▸ EXERCISE A:
Answer these three questions about the book review excerpt:
(i) What did the author's father die of, and in what month and year?
(ii) How many people from undivided India served the British during the Second World War?
(iii) How many civilians were killed by the Bengal Famine?
▸ EXERCISE B:
Can you update the book review excerpt by giving its text from "With so much" up to and including "as political. (cover)", with "revolutionary" replaced by "radical"?

▸ PAGE EXCERPT:
[This is an excerpt from an article in The Round Table: The Commonwealth Journal of International Affairs.]
India in the Second World War – an emotional history is truly a labour of love for author, Diya Gupta. She explains in the acknowledgements how close the book came to not being written. She was devastated by the death of her father from Covid in October 2021, and the book is dedicated to him. She credits her academic supervisors along with colleagues and supporters for giving her the motivation and strength to complete it.
With so much written about the Second World War, it is important to understand the context and framework of the book. As set out in the cover notes, the author is very specific about what she seeks to achieve: In 1940s India, revolutionary and nationalistic feeling surged against colonial subjecthood and imperial war. Two-and-a-half million people from undivided India served the British during the Second World War, while three million civilians were killed by the war induced Bengal Famine, and Indian National Army soldiers fought against the British for Indian independence. This book shines the light on emotions as a way of unearthing these troubled and contested experiences, exposing the personal as political. (cover)

▸ COLLECTED MATERIAL:
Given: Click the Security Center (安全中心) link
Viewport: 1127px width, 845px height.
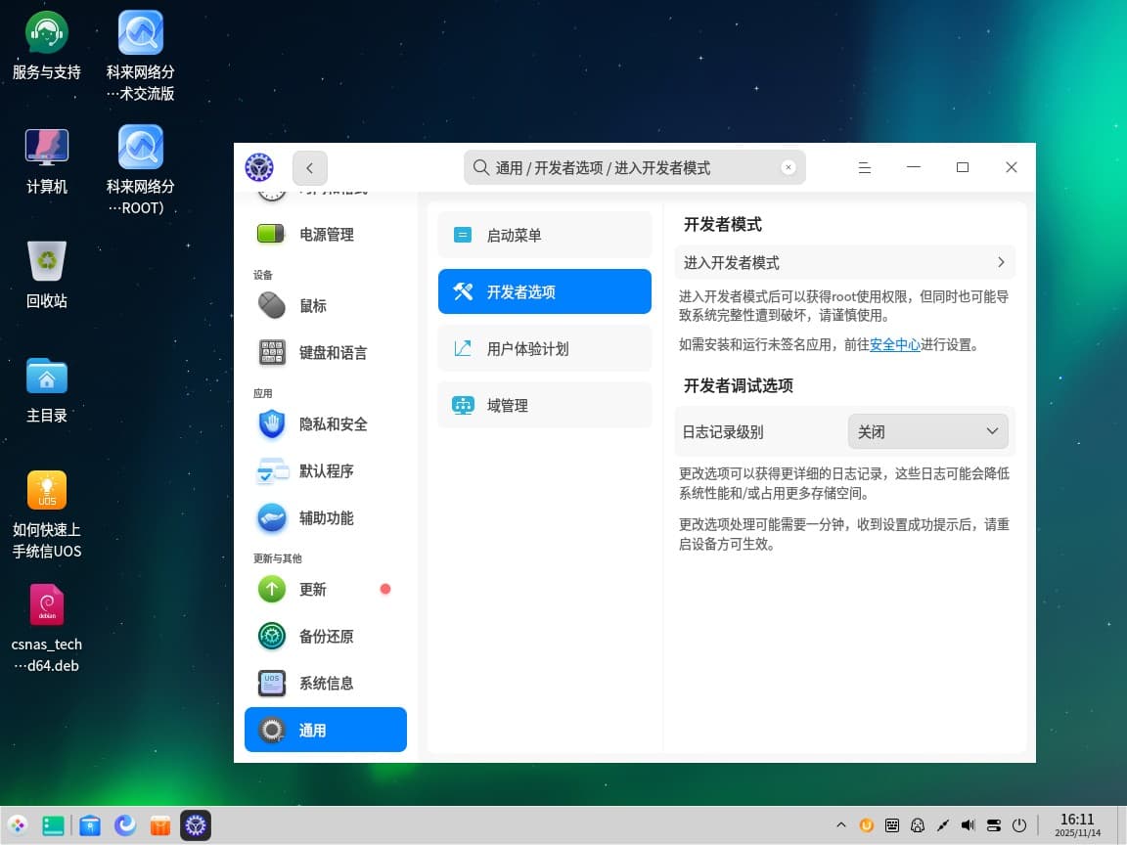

▸ EXPECTED OUTPUT A:
(i) Covid, in October 2021.
(ii) Two-and-a-half million.
(iii) Three million.

▸ EXPECTED OUTPUT B:
With so much written about the Second World War, it is important to understand the context and framework of the book. As set out in the cover notes, the author is very specific about what she seeks to achieve: In 1940s India, radical and nationalistic feeling surged against colonial subjecthood and imperial war. Two-and-a-half million people from undivided India served the British during the Second World War, while three million civilians were killed by the war induced Bengal Famine, and Indian National Army soldiers fought against the British for Indian independence. This book shines the light on emotions as a way of unearthing these troubled and contested experiences, exposing the personal as political. (cover)